Hello, Can you please provide more information on how to calculate the reflectance of a non-grey standard?
“An ideal grey standard is perfectly grey (i.e. has equal reflectance across the entire spectral range the camera is sensitive to). However, sometimes a standard might be dirty, or you need to use a non-grey standard. This option allows you to specify different reflectance levels for the different image channels. You can work out what these levels are by photographing your imperfect/non-grey standard against a true grey standard, and measuring the reflectance of your non-grey standard relative to the true grey.“
You need to measure your standard relative to a “perfect” standard (not that such a thing really exists). E.g. a flattened pile of barium sulphate powder is pretty much 99% reflectance and diffuse. As are very expensive spectralon standards.
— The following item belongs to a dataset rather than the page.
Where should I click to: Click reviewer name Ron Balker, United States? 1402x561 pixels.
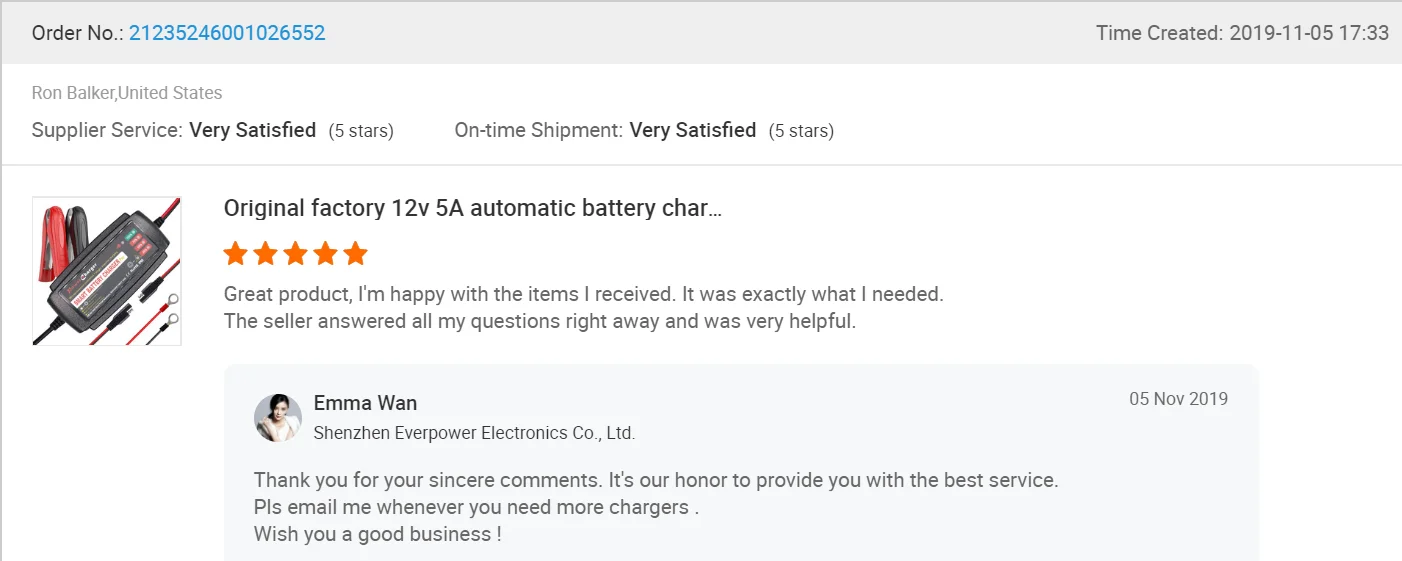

Photograph your imperfect standards next to this known “perfect” standard. Create an mspec image using only the known standard. Then measure the camera’s linear responses to your imperfect standards (as linear reflectance relative to the perfect standard in the mspec image). This will incorporate the imperfections in reflectance as viewed by that camera (so it might vary with other cameras). now just use those values for the imperfect standards. Run a test on that same calibration image backwards and check that it makes the “perfect” standard 99% in each channel.
Unfortunately, the Spectralon is too expensive. I do however have a X-rite Passport. Would it be possible to use the 91.57% area on the Passport to do this? 91.57% is the highest reflectance value available on the Passport, correct?